Data under study:
'''
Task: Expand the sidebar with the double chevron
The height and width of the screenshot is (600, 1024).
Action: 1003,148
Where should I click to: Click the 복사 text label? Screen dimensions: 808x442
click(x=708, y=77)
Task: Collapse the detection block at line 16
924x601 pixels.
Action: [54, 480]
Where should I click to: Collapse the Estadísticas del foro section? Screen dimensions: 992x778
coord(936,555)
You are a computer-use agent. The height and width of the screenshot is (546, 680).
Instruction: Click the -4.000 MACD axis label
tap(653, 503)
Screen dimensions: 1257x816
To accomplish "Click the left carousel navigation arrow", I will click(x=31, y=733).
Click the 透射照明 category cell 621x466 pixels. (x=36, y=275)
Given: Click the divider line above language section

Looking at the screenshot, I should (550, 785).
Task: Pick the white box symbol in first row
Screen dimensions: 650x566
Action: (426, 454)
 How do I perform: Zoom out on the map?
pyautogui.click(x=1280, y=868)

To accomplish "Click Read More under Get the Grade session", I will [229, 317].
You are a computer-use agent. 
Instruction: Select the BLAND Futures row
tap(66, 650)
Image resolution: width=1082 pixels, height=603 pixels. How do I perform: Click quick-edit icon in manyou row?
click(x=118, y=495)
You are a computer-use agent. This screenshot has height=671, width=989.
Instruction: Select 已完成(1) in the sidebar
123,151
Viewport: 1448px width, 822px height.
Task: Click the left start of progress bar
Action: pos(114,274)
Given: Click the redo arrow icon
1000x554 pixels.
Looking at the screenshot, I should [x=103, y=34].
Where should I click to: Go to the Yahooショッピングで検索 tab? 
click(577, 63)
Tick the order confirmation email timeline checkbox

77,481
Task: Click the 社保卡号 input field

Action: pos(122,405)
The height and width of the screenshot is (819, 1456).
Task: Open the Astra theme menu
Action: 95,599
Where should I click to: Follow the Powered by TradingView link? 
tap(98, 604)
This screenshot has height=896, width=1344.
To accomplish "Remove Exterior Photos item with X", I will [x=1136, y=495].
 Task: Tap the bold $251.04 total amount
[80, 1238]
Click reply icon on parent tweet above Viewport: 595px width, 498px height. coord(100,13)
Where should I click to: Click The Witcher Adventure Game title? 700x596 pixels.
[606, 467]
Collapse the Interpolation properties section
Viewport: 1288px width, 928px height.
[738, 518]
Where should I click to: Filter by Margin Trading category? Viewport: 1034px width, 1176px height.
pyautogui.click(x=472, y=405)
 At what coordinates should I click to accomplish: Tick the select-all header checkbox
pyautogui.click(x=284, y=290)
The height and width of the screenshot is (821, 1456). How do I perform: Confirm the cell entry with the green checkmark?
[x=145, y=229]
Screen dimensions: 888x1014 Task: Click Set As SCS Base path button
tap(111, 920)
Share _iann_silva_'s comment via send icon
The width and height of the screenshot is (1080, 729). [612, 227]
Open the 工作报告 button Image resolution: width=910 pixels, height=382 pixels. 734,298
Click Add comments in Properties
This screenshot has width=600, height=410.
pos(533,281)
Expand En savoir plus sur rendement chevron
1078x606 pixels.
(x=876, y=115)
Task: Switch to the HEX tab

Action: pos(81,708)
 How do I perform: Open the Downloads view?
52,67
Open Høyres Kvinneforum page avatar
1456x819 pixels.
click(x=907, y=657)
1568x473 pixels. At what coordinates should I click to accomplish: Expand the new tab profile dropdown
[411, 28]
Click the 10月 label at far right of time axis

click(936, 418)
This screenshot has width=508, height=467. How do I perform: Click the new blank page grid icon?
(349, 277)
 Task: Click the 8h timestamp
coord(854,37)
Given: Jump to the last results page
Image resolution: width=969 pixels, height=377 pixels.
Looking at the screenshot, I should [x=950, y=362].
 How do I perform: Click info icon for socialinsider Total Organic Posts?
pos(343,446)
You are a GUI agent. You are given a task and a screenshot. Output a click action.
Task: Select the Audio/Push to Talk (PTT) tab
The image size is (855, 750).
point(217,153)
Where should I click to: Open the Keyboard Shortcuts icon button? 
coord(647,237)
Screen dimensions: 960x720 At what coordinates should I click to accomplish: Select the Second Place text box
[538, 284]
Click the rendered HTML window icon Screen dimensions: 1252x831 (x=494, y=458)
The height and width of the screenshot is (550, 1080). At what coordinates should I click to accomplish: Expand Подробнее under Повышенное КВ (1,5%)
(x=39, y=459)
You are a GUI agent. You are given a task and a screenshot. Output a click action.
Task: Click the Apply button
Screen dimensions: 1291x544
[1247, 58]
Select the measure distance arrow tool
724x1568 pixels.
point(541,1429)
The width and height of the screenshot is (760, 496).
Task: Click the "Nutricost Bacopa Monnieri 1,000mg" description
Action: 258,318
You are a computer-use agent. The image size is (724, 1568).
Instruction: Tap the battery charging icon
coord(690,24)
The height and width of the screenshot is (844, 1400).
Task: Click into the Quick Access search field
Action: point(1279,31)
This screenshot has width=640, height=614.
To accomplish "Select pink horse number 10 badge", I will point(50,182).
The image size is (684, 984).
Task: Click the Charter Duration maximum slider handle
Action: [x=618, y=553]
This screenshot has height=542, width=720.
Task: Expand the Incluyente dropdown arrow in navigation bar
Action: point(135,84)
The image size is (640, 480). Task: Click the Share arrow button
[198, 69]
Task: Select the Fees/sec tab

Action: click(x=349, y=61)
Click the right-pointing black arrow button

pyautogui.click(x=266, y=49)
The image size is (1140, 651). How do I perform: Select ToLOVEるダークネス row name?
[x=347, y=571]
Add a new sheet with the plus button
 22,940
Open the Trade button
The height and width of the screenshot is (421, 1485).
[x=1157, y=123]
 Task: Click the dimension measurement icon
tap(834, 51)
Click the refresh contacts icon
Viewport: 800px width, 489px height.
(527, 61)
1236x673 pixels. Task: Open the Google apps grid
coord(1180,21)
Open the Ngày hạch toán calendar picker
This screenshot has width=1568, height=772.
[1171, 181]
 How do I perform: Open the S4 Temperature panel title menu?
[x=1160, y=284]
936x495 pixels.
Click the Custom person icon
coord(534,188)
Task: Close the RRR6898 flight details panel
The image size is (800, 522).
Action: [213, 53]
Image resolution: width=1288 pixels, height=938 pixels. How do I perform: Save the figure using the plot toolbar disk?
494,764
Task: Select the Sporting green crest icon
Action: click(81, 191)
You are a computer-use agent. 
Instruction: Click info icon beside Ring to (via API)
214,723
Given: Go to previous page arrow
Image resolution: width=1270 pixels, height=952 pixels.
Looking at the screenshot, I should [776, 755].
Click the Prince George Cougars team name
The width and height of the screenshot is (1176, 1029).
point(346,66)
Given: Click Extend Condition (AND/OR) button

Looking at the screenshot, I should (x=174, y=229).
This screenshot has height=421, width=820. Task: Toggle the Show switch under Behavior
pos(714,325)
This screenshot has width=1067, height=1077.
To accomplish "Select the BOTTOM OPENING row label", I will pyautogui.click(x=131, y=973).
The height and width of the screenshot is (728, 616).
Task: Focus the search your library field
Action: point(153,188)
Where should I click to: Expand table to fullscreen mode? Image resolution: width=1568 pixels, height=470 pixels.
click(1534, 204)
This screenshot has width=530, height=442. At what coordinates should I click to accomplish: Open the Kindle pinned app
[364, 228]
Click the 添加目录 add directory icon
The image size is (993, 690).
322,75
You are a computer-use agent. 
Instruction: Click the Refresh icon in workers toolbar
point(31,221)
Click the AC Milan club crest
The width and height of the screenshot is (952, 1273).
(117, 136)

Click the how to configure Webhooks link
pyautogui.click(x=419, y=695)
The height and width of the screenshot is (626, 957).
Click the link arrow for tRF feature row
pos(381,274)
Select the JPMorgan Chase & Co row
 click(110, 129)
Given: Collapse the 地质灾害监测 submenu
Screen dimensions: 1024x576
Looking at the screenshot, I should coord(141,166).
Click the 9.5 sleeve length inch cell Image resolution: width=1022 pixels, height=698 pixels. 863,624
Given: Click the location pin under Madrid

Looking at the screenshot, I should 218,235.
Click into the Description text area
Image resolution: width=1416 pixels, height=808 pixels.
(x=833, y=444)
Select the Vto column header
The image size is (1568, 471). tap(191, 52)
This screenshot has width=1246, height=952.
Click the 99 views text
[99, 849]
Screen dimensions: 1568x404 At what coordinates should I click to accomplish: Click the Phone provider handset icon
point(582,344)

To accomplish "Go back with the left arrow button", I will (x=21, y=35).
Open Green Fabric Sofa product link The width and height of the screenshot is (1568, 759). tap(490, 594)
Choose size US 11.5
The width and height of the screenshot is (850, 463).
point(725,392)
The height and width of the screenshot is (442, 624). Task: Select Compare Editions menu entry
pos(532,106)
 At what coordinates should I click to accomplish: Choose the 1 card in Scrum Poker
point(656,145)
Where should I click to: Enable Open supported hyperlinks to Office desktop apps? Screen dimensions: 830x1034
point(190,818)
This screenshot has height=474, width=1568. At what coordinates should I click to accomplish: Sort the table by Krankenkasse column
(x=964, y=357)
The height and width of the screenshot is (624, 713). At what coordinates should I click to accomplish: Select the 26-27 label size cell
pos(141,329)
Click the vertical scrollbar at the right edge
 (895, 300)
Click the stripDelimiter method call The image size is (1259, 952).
'''
Instructions to follow: Wherever the line holding "Given: Jump to the last results page" falls in the entries above, copy exactly from it through the line holding "Click the rendered", inclusive, and add nothing.

Completed exercise:
Given: Jump to the last results page
Image resolution: width=969 pixels, height=377 pixels.
Looking at the screenshot, I should [x=950, y=362].
 How do I perform: Click info icon for socialinsider Total Organic Posts?
pos(343,446)
You are a GUI agent. You are given a task and a screenshot. Output a click action.
Task: Select the Audio/Push to Talk (PTT) tab
The image size is (855, 750).
point(217,153)
Where should I click to: Open the Keyboard Shortcuts icon button? 
coord(647,237)
Screen dimensions: 960x720 At what coordinates should I click to accomplish: Select the Second Place text box
[538, 284]
Click the rendered HTML window icon Screen dimensions: 1252x831 (x=494, y=458)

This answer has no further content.